DIRECTIONS: An exact transcript is needed of the material below, beginning at the line that contains "Task: Open the Selection menu" and continuing through its last line; nothing else should appear.

DATA SUPPLIED:
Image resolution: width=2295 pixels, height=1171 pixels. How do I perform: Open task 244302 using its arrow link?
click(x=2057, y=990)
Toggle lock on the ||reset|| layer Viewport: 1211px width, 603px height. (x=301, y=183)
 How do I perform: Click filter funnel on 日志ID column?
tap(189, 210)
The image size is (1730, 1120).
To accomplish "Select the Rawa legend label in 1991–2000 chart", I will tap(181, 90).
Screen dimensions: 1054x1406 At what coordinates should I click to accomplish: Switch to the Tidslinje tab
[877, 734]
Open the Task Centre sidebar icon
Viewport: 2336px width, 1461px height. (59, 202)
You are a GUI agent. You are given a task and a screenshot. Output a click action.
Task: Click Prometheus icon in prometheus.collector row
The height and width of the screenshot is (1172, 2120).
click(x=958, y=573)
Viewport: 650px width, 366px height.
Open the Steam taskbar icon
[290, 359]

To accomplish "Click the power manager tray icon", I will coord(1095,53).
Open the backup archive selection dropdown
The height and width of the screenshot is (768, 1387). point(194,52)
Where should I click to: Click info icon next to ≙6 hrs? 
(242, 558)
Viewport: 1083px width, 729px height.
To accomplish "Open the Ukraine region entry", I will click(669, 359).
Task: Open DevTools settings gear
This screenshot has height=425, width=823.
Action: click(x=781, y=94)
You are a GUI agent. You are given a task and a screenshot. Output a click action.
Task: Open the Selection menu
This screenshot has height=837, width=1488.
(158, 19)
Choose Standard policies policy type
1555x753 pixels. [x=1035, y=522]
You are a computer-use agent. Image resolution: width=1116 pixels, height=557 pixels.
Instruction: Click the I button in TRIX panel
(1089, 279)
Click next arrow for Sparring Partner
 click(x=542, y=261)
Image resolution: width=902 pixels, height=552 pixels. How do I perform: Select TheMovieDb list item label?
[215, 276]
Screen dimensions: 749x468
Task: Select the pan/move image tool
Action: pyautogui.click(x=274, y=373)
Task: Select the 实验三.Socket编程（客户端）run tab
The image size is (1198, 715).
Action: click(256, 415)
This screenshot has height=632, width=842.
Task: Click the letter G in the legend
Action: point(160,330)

YOUR RESPONSE:
Task: Open the Selection menu
This screenshot has height=837, width=1488.
(158, 19)
Choose Standard policies policy type
1555x753 pixels. [x=1035, y=522]
You are a computer-use agent. Image resolution: width=1116 pixels, height=557 pixels.
Instruction: Click the I button in TRIX panel
(1089, 279)
Click next arrow for Sparring Partner
 click(x=542, y=261)
Image resolution: width=902 pixels, height=552 pixels. How do I perform: Select TheMovieDb list item label?
[215, 276]
Screen dimensions: 749x468
Task: Select the pan/move image tool
Action: pyautogui.click(x=274, y=373)
Task: Select the 实验三.Socket编程（客户端）run tab
The image size is (1198, 715).
Action: click(256, 415)
This screenshot has height=632, width=842.
Task: Click the letter G in the legend
Action: point(160,330)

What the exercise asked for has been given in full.